Bisnis.com, JAKARTA – Pemerintah menyatakan kebijakan pembiayaan pada 2021 bakal didorong untuk mendukung fungsi APBN sebagai countercyclical stabilisasi ekonomi di tengah situasi pandemi Covid-19 yang masih menimbulkan ketidakpastian yang tinggi.
Hal ini disampaikan oleh Menteri Keuangan Sri Mulyani Indrawati dalam pemaparannya atas Kerangka Ekonomi Makro dan Pokok-Pokok Kebijakan Fiskal (KEM PPKF) 2021 pada Sidang Paripurna DPR, Selasa (12/5/2020).
Dia menguraikan ada tiga langkah-langkah yang akan dilakukan terkait kebijakan pembiayaan. Pertama, peningkatan akses pembiayaan bagi usaha mikro, kecil dan menengah (UMKM), pembiayaan ultra mikro (UMi), dan perumahan bagi masyarakat dengan penghasilan rendah.
Kedua, pemerintah akan melakukan pendalaman pasar dan mengefisienkan cost of borrowing serta mengefetifkan quasi fiskal untuk akselerasi daya saing dan peningkatan ekspor.
Ketiga, pemberian dukungan untuk restrukturisasi BUMN serta penguatan BLU dan Sovereign Wealth Fund untuk mendukung pemulihan ekonomi.

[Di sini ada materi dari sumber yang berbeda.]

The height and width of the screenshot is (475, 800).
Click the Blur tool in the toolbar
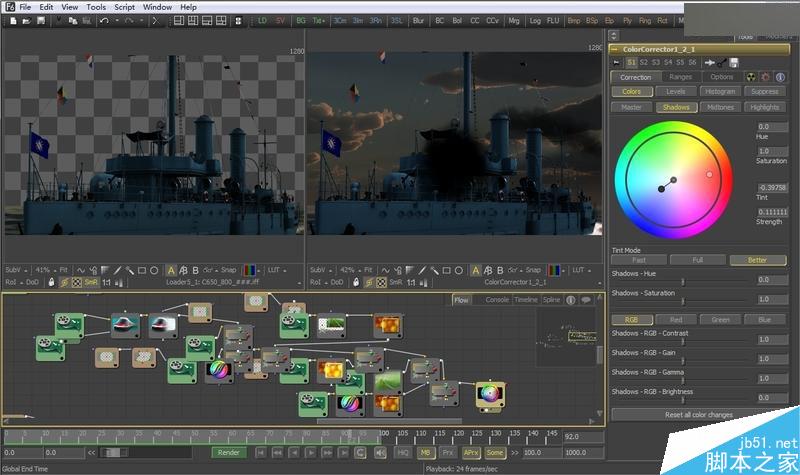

“Pembiayaan dilakukan secara terukur dan berhati-hati dengan terus menjaga sumber-sumber pembiayaan berkelanjutan agar rasio utang terjaga dalam batas aman,” kata Sri Mulyani, Selasa (12/5/2020).
Lebih lanjut, dia menuturkan pemerintah akan mendorong peran swasta dalam pembiayaan pembangunan melalui kerangka kerja sama pemerintah dan badan usaha (KPBU) dan creative financing lainnya.
Kebijakan makro fiksal pada 2021 sendiri dirumuskan sebagai kebijakan fiskal ekspansif konsolidatif dengan defisit hingga 3,21-4,17% dari produk domestik bruto (PDB) dan rasio utang hingga 36,67-37,97% dari PDB.
Besaran pembiayaan defisit tetap dijaga di atas 3%, mengacu pada Perppu nomor 1/2020, agar proses pemulihan bisa berjalan bertahap dan agar ekonomi tidak mengalami hard landing yang berpotensi memberikan guncangan bagi perekonomian.
“Hal ini mengingat, kebijakan fiskal menjadi instrumen yang sangat strategis dan vital dalam proses pemulihan ekonomi.”